YOUR GOAL: When a line in the listing contains the string "checkbox", pick it out and copy it.

INPUT MATERIAL:
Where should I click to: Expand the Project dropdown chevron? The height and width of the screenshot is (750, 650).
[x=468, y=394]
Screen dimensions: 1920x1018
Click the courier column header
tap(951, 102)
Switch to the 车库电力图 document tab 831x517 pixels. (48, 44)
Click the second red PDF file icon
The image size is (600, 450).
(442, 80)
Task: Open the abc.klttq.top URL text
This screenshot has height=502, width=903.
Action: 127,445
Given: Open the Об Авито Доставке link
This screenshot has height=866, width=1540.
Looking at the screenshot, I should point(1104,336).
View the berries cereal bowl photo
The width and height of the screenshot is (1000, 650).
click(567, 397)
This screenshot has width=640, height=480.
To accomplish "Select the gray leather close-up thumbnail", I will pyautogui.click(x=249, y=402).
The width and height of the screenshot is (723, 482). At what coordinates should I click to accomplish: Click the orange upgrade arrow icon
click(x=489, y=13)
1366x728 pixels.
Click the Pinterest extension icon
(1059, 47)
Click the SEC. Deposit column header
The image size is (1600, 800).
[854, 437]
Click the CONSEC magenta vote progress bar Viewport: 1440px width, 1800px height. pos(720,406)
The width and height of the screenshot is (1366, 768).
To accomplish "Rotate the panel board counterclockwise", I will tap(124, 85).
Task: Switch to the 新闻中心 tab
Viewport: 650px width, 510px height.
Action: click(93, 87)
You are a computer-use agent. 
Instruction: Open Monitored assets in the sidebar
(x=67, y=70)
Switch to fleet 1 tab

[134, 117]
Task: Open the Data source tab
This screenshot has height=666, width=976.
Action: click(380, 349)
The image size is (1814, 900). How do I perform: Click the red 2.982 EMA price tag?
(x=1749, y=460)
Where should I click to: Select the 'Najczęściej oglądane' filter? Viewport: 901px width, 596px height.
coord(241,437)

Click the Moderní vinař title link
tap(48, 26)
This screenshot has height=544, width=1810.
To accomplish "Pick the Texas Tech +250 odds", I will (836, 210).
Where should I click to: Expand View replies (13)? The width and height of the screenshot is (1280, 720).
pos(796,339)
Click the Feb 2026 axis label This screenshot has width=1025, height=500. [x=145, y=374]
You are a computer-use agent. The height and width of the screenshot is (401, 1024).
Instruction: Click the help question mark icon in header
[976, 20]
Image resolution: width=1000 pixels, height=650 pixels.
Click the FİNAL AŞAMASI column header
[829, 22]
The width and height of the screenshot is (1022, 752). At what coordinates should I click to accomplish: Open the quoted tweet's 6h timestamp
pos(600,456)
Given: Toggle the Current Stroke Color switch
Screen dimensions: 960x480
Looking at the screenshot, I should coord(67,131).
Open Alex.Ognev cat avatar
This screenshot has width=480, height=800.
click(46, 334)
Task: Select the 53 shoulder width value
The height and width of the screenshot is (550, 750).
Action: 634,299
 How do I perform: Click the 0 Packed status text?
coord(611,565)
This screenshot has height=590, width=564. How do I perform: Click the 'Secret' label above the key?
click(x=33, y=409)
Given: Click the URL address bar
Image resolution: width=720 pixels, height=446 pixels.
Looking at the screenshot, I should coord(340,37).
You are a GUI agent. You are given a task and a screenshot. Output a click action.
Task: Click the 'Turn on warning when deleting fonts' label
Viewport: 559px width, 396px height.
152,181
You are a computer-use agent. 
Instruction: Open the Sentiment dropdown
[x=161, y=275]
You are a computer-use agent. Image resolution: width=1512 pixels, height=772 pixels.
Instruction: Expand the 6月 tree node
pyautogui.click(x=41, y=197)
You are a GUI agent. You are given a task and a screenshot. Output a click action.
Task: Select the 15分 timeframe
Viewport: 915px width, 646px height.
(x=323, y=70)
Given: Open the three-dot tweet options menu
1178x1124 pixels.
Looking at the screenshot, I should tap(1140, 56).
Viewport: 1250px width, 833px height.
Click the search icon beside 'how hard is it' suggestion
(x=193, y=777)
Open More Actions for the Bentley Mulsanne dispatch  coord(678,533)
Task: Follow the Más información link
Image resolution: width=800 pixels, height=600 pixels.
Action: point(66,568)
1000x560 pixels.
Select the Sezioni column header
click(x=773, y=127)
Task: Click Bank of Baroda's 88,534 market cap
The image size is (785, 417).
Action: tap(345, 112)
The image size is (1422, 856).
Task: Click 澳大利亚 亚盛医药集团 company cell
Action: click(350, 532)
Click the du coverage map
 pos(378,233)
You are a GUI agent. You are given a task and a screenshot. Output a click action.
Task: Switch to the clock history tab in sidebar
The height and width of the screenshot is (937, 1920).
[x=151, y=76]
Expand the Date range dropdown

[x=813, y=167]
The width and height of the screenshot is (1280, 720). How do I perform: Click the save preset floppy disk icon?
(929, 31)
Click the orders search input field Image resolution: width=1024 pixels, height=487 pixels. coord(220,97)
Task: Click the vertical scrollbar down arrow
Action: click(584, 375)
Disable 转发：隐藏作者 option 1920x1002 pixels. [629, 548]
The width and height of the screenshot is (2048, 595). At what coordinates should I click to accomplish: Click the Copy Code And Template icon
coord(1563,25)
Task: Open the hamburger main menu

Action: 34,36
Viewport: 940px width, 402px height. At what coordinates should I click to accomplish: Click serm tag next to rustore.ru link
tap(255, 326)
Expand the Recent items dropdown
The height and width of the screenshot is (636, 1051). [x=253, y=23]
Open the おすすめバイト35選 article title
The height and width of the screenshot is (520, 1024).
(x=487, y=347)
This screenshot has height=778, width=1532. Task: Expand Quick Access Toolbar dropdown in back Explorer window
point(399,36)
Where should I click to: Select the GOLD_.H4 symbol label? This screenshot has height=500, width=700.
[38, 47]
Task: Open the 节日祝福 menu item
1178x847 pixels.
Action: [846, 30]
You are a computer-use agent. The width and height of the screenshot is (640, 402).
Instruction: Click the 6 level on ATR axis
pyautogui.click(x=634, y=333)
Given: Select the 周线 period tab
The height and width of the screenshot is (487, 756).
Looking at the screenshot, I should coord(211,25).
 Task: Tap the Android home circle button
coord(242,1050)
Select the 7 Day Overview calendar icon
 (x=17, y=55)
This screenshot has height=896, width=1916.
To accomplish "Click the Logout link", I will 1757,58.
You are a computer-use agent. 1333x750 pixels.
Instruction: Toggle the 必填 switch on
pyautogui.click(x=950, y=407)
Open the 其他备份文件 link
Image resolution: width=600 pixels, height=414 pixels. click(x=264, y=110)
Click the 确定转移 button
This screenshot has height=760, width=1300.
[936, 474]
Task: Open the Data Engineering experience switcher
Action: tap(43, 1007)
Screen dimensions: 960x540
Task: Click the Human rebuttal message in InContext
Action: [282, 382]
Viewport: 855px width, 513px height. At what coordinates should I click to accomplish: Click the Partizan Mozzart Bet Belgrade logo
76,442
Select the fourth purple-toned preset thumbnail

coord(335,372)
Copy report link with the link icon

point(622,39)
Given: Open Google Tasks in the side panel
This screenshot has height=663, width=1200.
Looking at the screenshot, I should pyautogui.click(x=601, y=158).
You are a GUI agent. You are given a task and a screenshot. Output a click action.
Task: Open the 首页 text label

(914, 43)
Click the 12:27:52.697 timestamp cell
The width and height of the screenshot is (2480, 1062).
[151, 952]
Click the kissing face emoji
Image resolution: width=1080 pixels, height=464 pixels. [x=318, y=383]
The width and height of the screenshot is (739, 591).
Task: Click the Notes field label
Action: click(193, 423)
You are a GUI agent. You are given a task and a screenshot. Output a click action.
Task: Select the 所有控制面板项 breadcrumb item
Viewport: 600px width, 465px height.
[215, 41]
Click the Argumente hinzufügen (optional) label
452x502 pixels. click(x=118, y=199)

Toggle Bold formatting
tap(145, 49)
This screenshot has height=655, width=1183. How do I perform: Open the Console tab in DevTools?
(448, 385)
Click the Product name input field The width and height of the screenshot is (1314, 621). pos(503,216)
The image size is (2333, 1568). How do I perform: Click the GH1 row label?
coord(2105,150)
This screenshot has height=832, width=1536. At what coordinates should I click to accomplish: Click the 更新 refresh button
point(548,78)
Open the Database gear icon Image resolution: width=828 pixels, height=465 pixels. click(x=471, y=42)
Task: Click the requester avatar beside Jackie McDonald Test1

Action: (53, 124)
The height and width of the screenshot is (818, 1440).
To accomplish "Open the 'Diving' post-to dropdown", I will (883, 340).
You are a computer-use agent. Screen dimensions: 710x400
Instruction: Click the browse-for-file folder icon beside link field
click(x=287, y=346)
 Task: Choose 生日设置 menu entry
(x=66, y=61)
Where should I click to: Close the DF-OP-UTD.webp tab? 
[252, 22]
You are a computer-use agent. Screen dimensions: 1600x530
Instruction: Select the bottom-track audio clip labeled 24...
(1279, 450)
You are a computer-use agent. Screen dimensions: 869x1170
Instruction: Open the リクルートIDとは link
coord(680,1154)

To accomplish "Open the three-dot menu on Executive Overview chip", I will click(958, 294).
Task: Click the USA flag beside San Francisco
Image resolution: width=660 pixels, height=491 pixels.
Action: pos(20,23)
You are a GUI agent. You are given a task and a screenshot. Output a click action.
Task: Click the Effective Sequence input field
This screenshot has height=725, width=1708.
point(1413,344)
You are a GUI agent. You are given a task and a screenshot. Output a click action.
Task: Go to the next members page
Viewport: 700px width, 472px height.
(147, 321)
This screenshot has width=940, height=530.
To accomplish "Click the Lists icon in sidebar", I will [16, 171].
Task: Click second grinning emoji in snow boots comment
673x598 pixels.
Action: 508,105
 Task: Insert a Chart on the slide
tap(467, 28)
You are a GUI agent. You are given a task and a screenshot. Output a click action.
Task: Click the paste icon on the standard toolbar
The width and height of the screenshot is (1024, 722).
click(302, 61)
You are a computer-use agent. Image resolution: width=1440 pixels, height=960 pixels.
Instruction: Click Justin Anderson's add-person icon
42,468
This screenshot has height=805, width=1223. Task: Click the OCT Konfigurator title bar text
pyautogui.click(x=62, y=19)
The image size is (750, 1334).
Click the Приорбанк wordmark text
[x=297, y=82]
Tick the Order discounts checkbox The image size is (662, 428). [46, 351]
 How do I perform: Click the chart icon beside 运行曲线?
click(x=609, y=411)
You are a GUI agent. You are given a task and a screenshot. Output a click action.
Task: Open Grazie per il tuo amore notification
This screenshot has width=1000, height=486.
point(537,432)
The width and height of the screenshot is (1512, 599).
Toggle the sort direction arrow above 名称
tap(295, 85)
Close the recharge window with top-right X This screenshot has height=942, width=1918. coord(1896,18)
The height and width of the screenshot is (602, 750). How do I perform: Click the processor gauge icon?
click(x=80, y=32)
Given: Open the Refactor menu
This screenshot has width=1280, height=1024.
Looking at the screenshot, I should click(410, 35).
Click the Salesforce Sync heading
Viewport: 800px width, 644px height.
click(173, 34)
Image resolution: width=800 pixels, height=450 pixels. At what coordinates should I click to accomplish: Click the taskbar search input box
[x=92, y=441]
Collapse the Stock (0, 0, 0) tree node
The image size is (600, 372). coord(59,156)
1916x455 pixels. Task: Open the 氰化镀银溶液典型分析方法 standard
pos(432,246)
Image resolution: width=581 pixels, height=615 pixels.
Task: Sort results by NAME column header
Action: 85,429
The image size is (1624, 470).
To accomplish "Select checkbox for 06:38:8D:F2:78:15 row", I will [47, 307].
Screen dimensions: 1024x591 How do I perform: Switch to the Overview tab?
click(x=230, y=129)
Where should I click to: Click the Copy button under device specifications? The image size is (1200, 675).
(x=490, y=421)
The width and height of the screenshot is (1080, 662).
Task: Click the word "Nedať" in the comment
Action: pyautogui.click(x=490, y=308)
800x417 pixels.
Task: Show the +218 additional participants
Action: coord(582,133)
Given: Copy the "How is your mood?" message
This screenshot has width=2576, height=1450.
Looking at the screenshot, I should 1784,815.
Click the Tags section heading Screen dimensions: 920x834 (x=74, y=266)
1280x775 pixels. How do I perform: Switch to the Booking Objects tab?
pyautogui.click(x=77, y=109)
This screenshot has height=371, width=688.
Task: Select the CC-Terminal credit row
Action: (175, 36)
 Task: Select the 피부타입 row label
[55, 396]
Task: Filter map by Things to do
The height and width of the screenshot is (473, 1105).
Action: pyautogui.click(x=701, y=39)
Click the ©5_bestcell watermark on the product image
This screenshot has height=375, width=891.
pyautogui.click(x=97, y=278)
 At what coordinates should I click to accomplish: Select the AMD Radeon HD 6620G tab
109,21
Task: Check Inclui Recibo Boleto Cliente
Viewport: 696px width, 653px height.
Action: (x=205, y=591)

FINAL ANSWER:
Tick the Order discounts checkbox The image size is (662, 428). [46, 351]
To accomplish "Select checkbox for 06:38:8D:F2:78:15 row", I will [47, 307].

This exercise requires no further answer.